I was shocked and confused and blurted, “I don’t know what happened but I have a patient on the cath table.” And, as I walked out of the OR, I said, “But Glenn, if you get his heart started again, please stick a needle into the left ventricle to see if he still has a pressure gradient.” Morrow came down a couple of hours later to say that when he restarted the heart he confirmed a large pressure gradient. We puzzled about that, day in and day out, for a couple of months, when a second patient presented with identical findings. We didn’t know exactly what was going on, but in our initial paper we suggested that the subaortic obstruction was caused by left ventricular hypertrophy. These two patients led to our intense interest and further study of this condition.

We used all of the tremendous opportunities at the NIH to study these, and many other, patients by the best imaging techniques that were then available, though pretty crude by today’s standards. We reported that the condition was frequently familial, associated with sudden death, and most interestingly, we found that the obstruction was dynamic. Any influence that reduced the size of the ventricle, such as β-adrenergic agonists, intensified the obstruction. And, any intervention that increased the size of the ventricle, such as raising the blood pressure, reduced the obstruction. Beta blockers were just developed, and we were able to show that they reduced obstruction and improved exercise tolerance. Now, about 55 years later, beta blockers remain a mainstay of therapy.

JCI: You’ve described your 13 years at NIH as a virtual Camelot. So, what motivated you to take a job at UCSD helping to found their department of medicine and serve as its first chair?

Braunwald: I became a little restless. And it’s like saying, “Well, I like steak. But, I don’t like steak three meals a day, seven days a week.” And, I began to feel a little bit about research that way. I became interested in medical curriculum development, and what better way is there to do that than at a new medical school?

JCI: You then moved on to be Chairman of Medicine within the Harvard system for 24 years.

Braunwald: I had four very good years in La Jolla. But the problem was that the new governor of California, Ronald Reagan, made a decision not to build the school’s university hospital. I felt that we could not develop a great medical school without a great hospital. So, when the opportunity in Boston came along, I took that. My period in California prepared me for a much tougher job, and that was at the Brigham, which required a lot of reorganization and an emphasis on graduate medical education.

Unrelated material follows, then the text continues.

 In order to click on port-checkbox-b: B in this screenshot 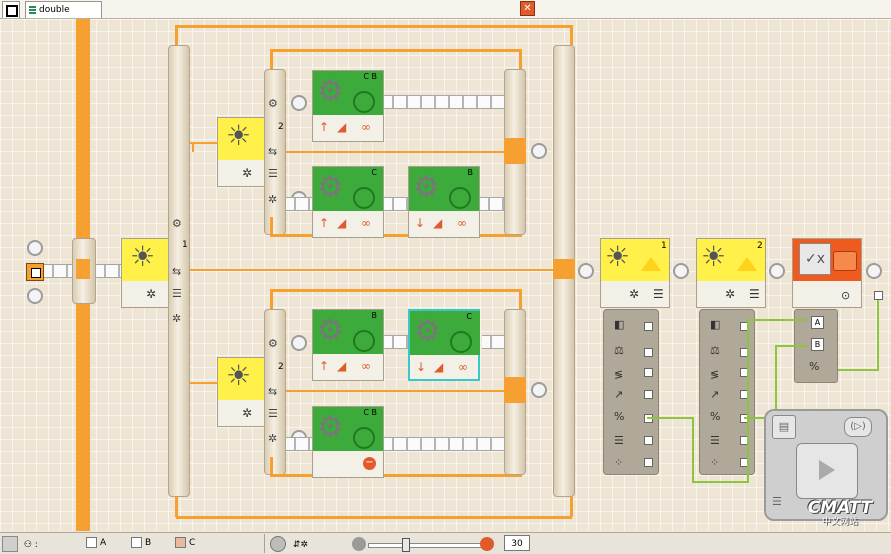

JCI: In addition to the over 1,000 research articles you’ve written, you served as editor of Harrison’s Principles of Internal Medicine for twelve editions and you’re now on to the ninth edition of Braunwald’s Heart Disease, the definitive textbook of cardiology.

Braunwald: I think that textbooks are important in terms of education. One of the things that gives me the most satisfaction is when I get a letter from a physician in India or Pakistan saying, “Dear Professor, your book is very important to me and we use it constantly but I’d like to point out to you that on page 1372, in the second paragraph in the left column, you say that this drug causes hypotension. With all due respect, sir, it causes hypertension.” And so, what does that mean? It means that the book provides the capacity to reach out to many more people than you can reach when you stand before a class. By the way, those letters, of which I have received hundreds over the years, are usually correct, and the text is corrected with thanks to the letter writer.

JCI: Have you ever given a thought to a different career, or was it always medicine and always cardiology?

Braunwald: Yes, it has because I’ve always really been challenged by the wide variety of things that I’ve been able to do. In addition to research, teaching, and textbook editing, I have also enjoyed the practice of cardiology. I’ve been constantly stimulated, and I am as excited today about issues surrounding myocardial ischemia and heart failure as I was when I was introduced to them as a medical student more than 60 years ago!